[PROVIDED RECORDS]:
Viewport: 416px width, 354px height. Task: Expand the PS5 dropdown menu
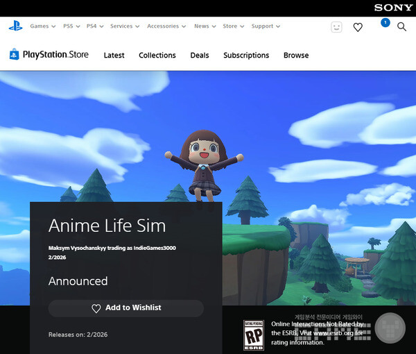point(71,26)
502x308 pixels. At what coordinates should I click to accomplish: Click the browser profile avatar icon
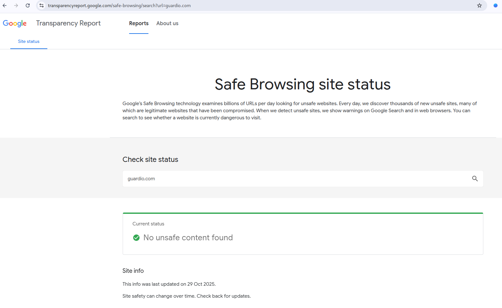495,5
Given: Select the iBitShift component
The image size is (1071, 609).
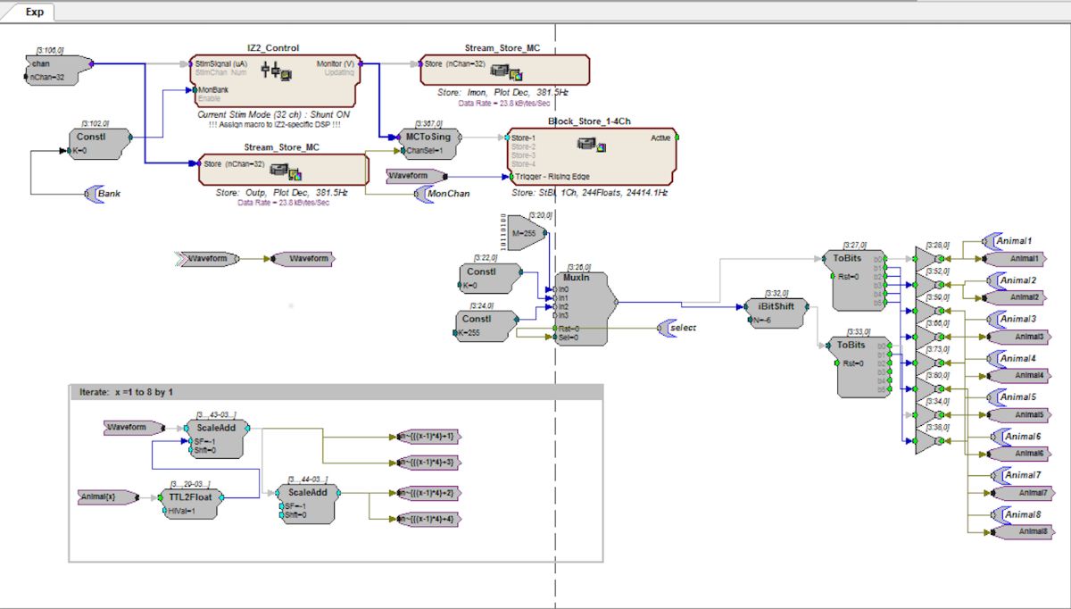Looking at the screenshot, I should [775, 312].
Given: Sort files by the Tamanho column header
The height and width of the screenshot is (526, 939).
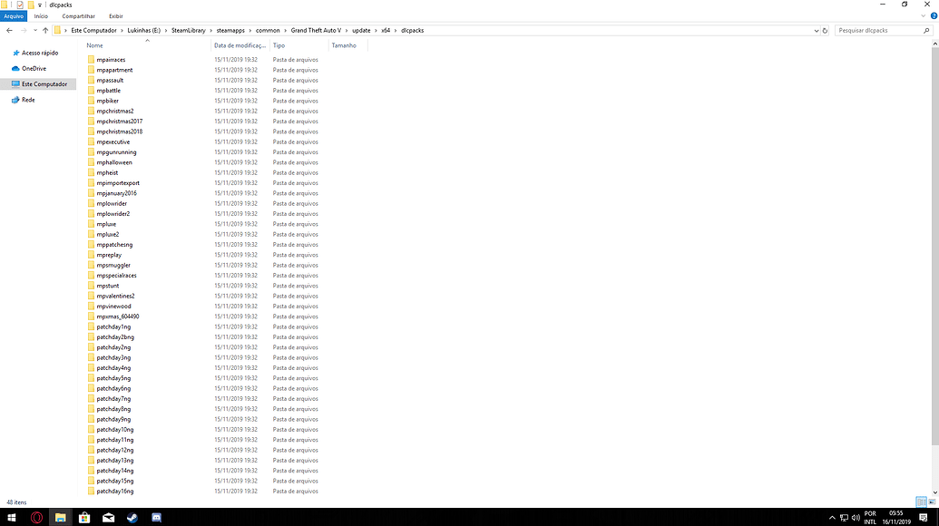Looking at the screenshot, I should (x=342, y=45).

--

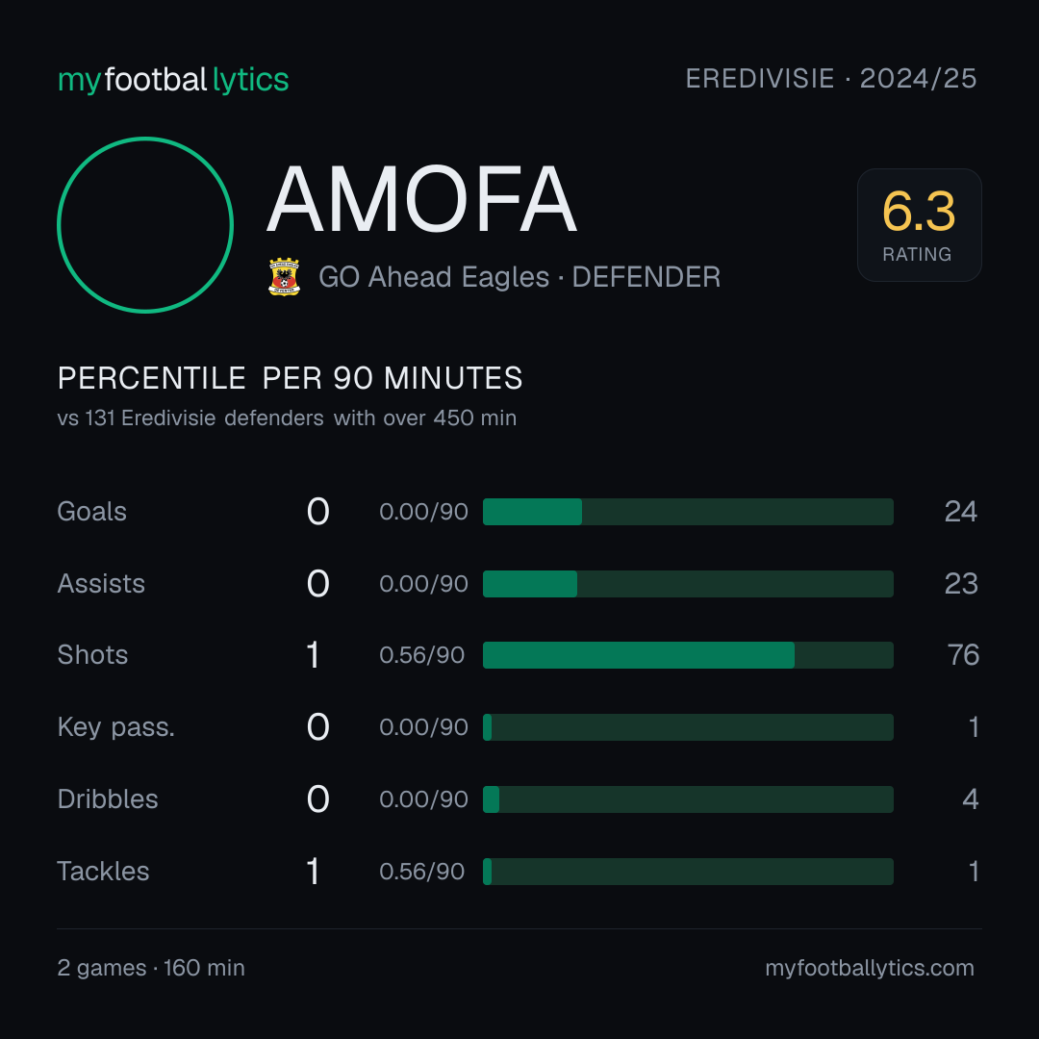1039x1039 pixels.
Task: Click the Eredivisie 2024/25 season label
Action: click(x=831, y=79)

[AIM]: Rewrite the material starting at the line that contains "502x308 pixels. At" and ending at the line that contains "Looking at the screenshot, I should (x=342, y=45).", replacing "column header" with "table heading" and changing nothing else. Leave the pictures out of your answer.

[FINISHED ANSWER]:
502x308 pixels. At what coordinates should I click to accomplish: Click the browser profile avatar icon
495,5
Given: Select the iBitShift component
The image size is (1071, 609).
Looking at the screenshot, I should [775, 312].
Given: Sort files by the Tamanho table heading
The height and width of the screenshot is (526, 939).
Looking at the screenshot, I should (x=342, y=45).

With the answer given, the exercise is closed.